- **TASK TO COMPLETE**:
Transcribe the data exactly, omitting whatever pictures it holds.

- **TASK INPUTS**:
+ + +

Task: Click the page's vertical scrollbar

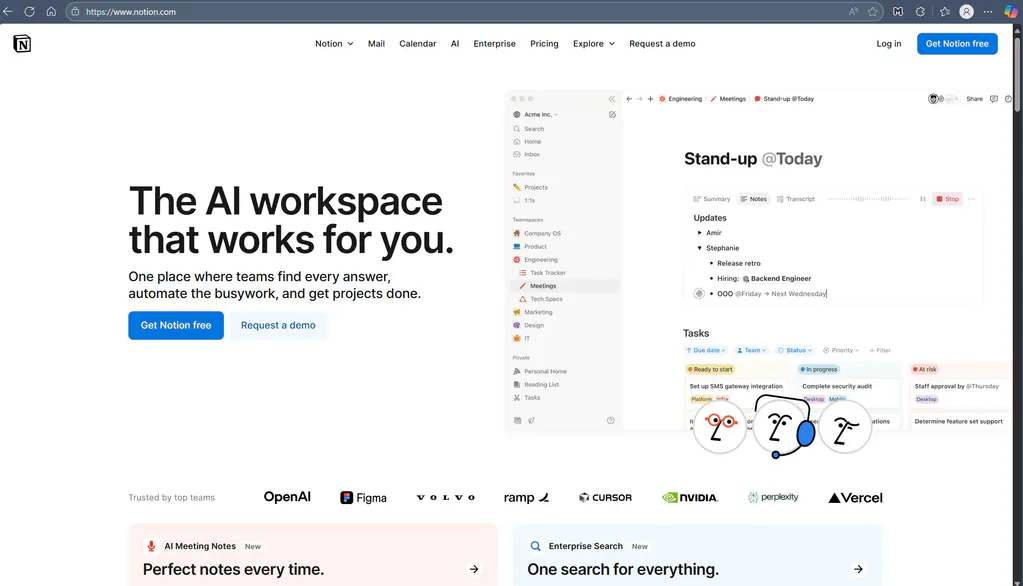Action: (1018, 300)
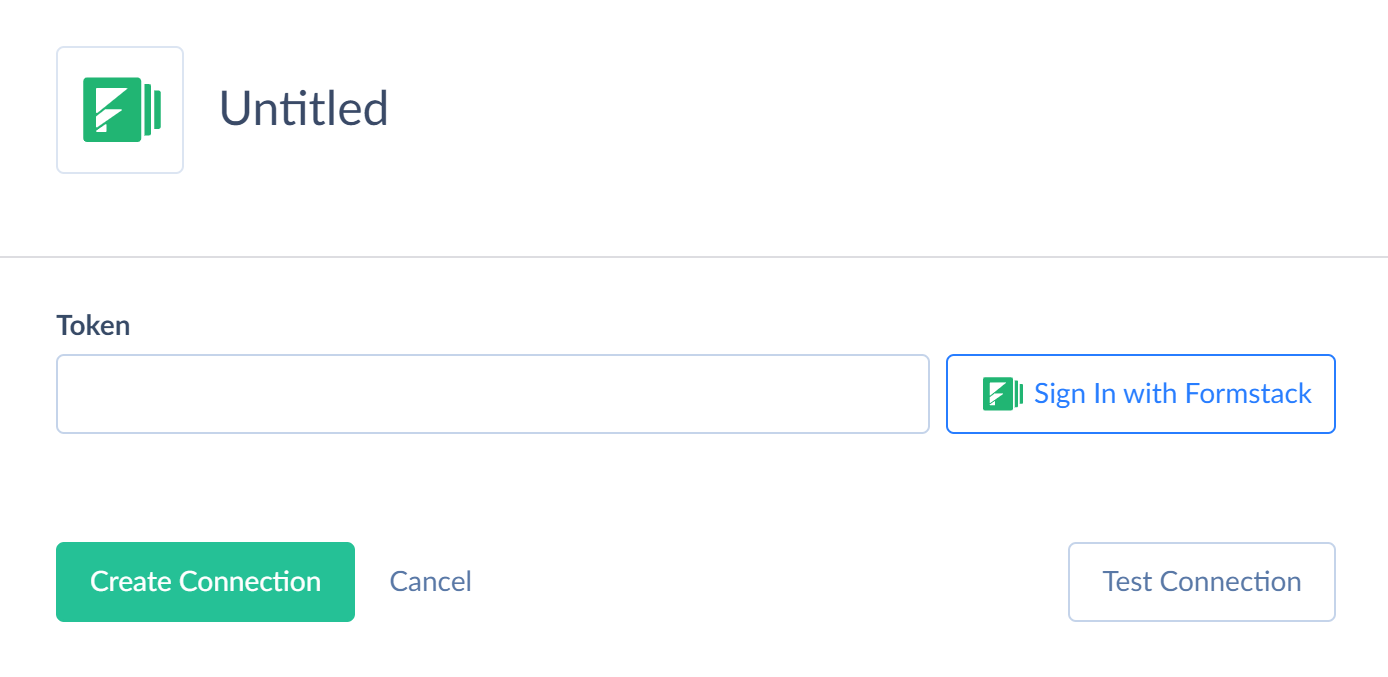
Task: Click the large Formstack logo icon
Action: point(120,110)
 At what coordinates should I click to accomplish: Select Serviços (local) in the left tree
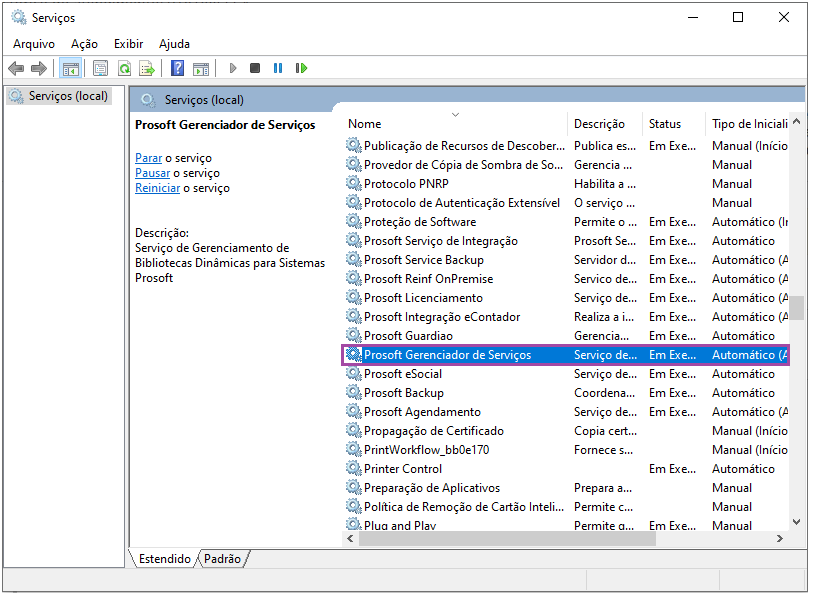68,96
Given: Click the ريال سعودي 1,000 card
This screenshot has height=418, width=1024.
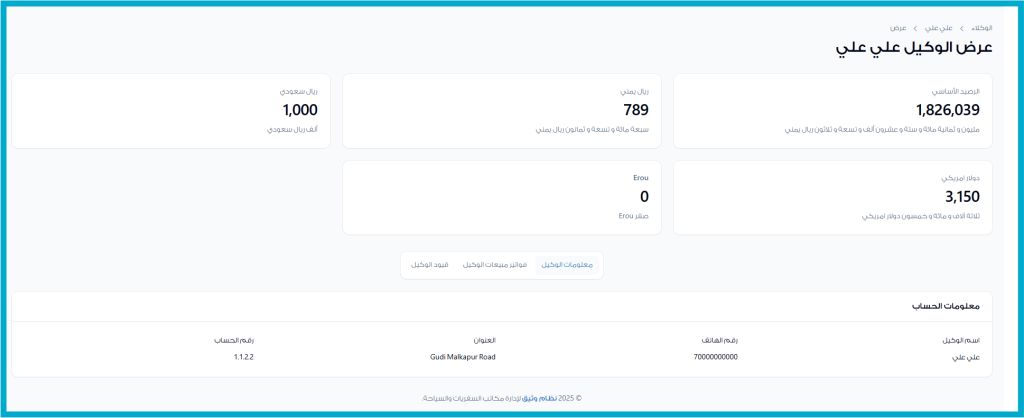Looking at the screenshot, I should tap(170, 110).
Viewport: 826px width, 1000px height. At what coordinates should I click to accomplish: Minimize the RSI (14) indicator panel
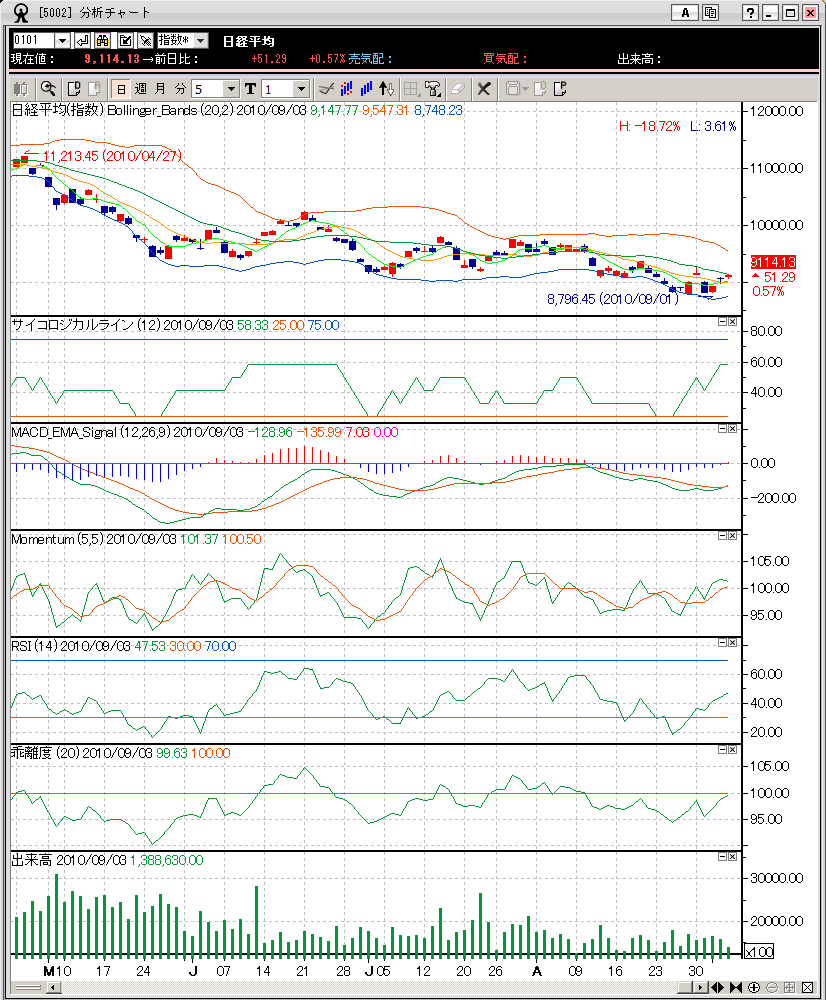pyautogui.click(x=722, y=643)
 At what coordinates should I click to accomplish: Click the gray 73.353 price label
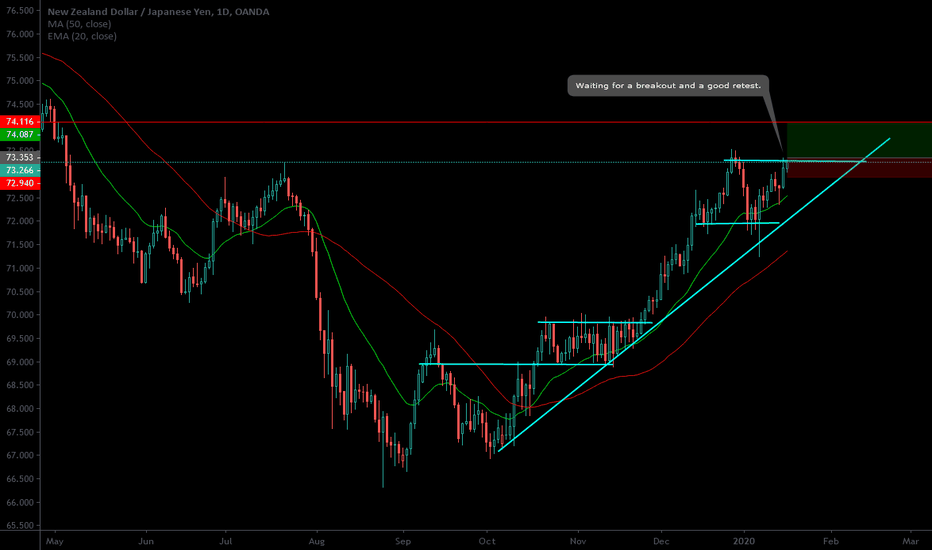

+ + +

- **EXERCISE OUTPUT**:
Task: Click the page's vertical scrollbar

Action: (1018, 300)
Task: Click the large Formstack logo icon
Action: point(120,110)
 At what coordinates should I click to accomplish: Select Serviços (local) in the left tree
68,96
Given: Click the ريال سعودي 1,000 card
This screenshot has height=418, width=1024.
Looking at the screenshot, I should tap(170, 110).
Viewport: 826px width, 1000px height. At what coordinates should I click to accomplish: Minimize the RSI (14) indicator panel
pyautogui.click(x=722, y=643)
 At what coordinates should I click to accomplish: Click the gray 73.353 price label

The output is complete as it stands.